EXTRACT PROVIDED.
— Begin —

Posted by Jasper in Costing, Mobile, Regulation.

In a letter sent to Ofcom the European Commission expresses concerns as to how wholesale tariffs, charged by the five UK mobile operators for terminating calls to their customers, have been assessed. In the Commission’s view, Ofcom’s proposed tariffs keep termination values higher than necessary due to 3G spectrum cost valuations which risk overestimating the costs. The Commission therefore asks the UK watchdog to reconsider the valuations. OFCOM’s approach would be detrimental to fair competition in the UK’s mobile market and lead to higher consumer prices for consumers. Commissioner Viviane Reding said:

I am concerned that Ofcom’s approach to calculate 3G spectrum costs could hinder the movement towards lower mobile interconnection prices.

The Commission believes that such costs should not be calculated on the basis of prices paid during the spectrum auctions, which are in today’s context inflated. Otherwise, distortions of competition and higher prices for mobile customers could be the result. I therefore ask OFCOM to reassess their method of calculating mobile termination rates in the UK.

I am generally of the belief that mobile termination prices in most jurisdictions are excessive, but I am surprised that the Commission has decided to attack Ofcom on this issue – Ofcom who were the first to create a mobile LRIC model and have been very aggressive on excessive termination rates. There are many assumptions in the UK mobile LRIC model that could be questioned. To pick one, as the Commission has done, tastes of regulatory cherry picking.

The target mobile termination prices are € 0.078 (5.3 pence) per minute for 2G/3G and € 0.089 (6 pence) per minute for 3G operators. According to the Commission, Ofcom has indicated the inclusion of 3G spectrum costs adds, on average, € 0.016 (1.2 pence) per minute to the mobile termination rates for the 2G/3G operators and € 0.028 (1.9 pence) per minute for the 3G-only operator. Even a small reduction in spectrum costs could therefore have an effect on prices.

— End —

SUPPLIED DATA.
— Begin —

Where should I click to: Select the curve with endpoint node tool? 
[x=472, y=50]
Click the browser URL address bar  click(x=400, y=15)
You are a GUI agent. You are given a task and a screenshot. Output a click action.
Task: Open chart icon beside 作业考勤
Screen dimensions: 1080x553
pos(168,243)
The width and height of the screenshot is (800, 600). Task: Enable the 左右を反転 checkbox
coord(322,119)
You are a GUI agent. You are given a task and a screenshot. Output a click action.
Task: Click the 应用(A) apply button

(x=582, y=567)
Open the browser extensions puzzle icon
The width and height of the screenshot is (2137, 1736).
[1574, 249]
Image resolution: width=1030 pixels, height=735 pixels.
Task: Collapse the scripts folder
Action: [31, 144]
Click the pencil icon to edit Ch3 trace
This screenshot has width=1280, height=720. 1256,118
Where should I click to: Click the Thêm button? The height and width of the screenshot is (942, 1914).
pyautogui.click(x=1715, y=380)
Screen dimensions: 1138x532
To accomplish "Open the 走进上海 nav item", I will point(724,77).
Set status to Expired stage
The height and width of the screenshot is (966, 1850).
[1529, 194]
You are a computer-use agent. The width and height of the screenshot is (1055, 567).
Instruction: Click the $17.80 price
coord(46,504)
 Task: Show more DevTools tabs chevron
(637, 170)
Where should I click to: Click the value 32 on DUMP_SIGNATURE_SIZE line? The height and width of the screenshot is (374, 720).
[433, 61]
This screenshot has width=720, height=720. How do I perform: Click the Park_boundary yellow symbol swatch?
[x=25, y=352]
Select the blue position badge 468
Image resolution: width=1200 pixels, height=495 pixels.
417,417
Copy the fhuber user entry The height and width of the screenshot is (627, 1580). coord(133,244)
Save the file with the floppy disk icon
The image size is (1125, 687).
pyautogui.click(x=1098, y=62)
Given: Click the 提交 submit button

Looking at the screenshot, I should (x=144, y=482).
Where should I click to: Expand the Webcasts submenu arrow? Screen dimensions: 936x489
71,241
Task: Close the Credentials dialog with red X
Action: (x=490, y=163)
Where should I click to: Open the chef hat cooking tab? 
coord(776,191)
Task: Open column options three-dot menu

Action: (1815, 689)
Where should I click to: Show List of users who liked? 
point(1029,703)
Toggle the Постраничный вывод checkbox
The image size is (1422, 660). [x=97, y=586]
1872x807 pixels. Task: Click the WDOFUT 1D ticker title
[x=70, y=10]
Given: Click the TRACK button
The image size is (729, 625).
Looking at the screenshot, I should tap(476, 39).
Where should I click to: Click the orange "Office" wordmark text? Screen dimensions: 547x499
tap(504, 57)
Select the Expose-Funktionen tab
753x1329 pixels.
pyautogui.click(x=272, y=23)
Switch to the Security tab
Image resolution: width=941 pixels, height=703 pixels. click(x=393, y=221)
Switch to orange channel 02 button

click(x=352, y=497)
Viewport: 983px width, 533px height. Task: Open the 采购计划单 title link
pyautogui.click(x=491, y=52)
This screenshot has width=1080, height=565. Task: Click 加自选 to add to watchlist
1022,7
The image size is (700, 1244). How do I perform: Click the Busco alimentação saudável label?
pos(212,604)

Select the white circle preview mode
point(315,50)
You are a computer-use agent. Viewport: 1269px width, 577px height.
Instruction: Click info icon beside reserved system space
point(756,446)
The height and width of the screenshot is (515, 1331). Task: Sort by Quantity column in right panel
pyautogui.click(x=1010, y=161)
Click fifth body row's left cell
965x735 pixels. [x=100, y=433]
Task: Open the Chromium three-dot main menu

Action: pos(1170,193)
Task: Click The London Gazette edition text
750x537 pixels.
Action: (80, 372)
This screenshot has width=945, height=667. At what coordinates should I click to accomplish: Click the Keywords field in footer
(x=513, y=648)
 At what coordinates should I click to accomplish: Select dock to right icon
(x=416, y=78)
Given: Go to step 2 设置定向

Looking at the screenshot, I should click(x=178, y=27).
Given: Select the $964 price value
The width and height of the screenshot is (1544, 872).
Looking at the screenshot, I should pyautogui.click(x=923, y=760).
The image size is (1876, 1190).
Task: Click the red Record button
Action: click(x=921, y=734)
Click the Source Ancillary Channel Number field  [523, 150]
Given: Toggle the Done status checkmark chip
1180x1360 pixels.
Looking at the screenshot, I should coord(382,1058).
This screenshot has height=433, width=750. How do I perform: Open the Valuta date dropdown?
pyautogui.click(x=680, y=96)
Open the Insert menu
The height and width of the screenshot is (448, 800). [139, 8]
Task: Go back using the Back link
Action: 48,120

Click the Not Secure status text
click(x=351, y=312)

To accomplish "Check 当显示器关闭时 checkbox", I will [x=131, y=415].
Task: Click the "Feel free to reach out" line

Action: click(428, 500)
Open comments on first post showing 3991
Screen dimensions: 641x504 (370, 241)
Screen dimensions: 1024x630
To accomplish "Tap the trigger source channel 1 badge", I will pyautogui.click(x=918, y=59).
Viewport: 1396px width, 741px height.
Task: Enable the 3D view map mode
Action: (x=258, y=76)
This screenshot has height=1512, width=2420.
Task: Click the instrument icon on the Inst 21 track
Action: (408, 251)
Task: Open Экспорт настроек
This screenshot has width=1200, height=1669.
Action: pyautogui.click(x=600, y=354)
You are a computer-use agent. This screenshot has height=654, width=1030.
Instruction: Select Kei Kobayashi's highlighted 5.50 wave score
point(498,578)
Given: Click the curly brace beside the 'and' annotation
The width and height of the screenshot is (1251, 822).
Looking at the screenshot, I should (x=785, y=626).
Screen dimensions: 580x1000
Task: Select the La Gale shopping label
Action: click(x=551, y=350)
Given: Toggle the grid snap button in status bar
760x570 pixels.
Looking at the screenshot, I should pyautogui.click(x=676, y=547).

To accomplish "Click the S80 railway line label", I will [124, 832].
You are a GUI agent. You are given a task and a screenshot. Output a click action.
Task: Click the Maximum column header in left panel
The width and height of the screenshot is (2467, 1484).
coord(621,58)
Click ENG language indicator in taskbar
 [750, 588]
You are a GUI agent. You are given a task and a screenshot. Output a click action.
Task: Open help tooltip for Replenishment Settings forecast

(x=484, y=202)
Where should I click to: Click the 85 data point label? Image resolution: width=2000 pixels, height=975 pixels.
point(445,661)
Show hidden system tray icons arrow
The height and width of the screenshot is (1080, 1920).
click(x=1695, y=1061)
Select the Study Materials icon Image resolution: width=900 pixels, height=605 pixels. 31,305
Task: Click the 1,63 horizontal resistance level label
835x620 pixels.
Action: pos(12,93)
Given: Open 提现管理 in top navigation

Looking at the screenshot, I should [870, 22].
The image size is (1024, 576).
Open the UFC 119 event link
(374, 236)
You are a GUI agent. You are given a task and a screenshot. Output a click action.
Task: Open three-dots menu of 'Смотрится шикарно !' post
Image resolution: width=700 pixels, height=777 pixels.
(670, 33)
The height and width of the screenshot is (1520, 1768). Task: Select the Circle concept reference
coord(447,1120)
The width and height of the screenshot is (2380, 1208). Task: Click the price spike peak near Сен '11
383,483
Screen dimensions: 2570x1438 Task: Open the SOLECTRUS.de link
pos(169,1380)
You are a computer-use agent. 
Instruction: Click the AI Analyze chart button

— End —

WHAT IS ASKED.
1: Reproduce the listing word for word, starting with its first line and going on through the line with "pos(168,243)".
2: Continue the post on the Commission's objection to Ofcom's mobile termination rates, picking up after its final sentence.

RESPONSES TO THE EXERCISE.
1:
Where should I click to: Select the curve with endpoint node tool? 
[x=472, y=50]
Click the browser URL address bar  click(x=400, y=15)
You are a GUI agent. You are given a task and a screenshot. Output a click action.
Task: Open chart icon beside 作业考勤
Screen dimensions: 1080x553
pos(168,243)

2:
However, valuation of spectrum on a current cost basis is no easy task. While a re-valuation of spectrum costs is likely to lead to a reduction, it is far from clear that any reduction in cost will be significant. Europe Economics considered how spectrum could valued in a report to the Commission in 2001. In it they noted:

One interesting case of particular importance in mobile telephony is the appropriate valuation of spectrum. Since the spectrum for 2G licenses cannot be traded, the NRV [Net Realisable Value] is zero. It could also be argued that the replacement cost is infinite (since it is impossible to purchase a similar asset), except on the rare occasion when further spectrum licences are offered for sale (e.g. 3G auctions). Even in these instances, spectrum is typically sold in large blocks that may be inappropriate for the replacement of 2G spectrum alone (MEA adjustments would be necessary). Furthermore, such sales are infrequent and therefore not helpful for calculating current costs on an ongoing basis.

The basis for Europe Economics analysis is the value to the owner convention. This defines current cost as the lower of replacement cost (RC) or deprival value (the greater of either selling the asset or using the asset). This can be written as Min [ RC, max [ NRV, NPV] ]. The replacement cost measures the cost of replacing the existing asset with another asset of similar performance characteristics; NRV is the net realisable value, the amount that would be obtained by selling an asset; and NPV is the net present value, the sum of discounted cash flows that an asset is expected to generate during its lifetime.

According to Europe Economics the substantial barriers to replacing 2G spectrum mean that it is not appropriate to use replacement cost for defining the current cost of spectrum. Hence, using the formula above, the current cost of spectrum is the greater of either zero (which is the NRV) or the NPV of the spectrum.

Basing the cost of spectrum on NPV requires the evaluation of the the expected future profits available to the mobile operator in question (after allowing for return on capital), over the life of the spectrum rights. If the future expected profit stream is greater than zero, the current cost of spectrum is the expected future profit stream (allowing for return on capital).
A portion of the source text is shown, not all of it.